- Hinkles Ferry Hinkles Ferry
- Coordinates: 28°56′59″N 95°33′27″W﻿ / ﻿28.94972°N 95.55750°W
- Country: United States
- State: Texas
- County: Brazoria
- Elevation: 10 ft (3.0 m)
- Time zone: UTC-6 (Central (CST))
- • Summer (DST): UTC-5 (CDT)
- Area code: 979
- GNIS feature ID: 2034569

= Hinkle's Ferry, Texas =

Unincorporated community in Brazoria County, Texas, United States

Hinkle's Ferry is an unincorporated community in Brazoria County, Texas, United States. According to the Handbook of Texas, the community had a population of 35 in 2000. It is located within the Greater Houston metropolitan area.

==Geography==
Hinkles Ferry is located near the San Bernard River, 6 mi south of Brazoria in southwestern Brazoria County.

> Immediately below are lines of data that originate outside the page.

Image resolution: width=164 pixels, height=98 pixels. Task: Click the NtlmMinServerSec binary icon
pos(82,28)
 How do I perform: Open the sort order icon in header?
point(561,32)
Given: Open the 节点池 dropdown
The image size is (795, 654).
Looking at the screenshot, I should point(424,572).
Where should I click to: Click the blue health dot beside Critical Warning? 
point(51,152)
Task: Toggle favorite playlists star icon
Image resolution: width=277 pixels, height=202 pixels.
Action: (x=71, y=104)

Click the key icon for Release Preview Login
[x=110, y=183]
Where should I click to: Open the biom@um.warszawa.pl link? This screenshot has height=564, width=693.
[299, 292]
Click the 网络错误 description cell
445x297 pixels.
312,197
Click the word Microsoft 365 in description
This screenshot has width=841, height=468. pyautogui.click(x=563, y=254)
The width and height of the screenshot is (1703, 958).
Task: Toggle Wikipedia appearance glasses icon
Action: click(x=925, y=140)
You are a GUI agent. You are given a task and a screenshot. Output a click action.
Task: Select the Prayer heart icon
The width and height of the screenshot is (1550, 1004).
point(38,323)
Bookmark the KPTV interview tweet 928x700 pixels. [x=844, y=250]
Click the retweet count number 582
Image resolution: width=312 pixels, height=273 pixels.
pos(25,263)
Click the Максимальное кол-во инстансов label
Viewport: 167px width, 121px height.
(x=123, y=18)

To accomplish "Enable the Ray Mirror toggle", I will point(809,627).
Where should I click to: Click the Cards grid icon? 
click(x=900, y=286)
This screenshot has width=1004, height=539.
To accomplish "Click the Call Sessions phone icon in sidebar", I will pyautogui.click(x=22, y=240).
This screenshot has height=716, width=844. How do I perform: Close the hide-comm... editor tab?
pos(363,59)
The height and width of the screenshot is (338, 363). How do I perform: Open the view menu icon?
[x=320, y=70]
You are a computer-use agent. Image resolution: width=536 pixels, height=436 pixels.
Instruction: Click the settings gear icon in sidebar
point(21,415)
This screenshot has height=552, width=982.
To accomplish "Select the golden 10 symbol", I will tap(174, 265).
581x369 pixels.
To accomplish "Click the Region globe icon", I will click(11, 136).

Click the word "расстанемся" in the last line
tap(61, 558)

It was established around an old ferry crossing just north of where Farm to Market Road 310 used to cross the river.

==Education==
In 1896, Hinkle's Ferry had a school with one teacher and 11 students. Today, the community is served by the Angleton Independent School District. Children in the area attend Rancho Isabella Elementary School, Angleton Junior High School, and Angleton High School in Angleton.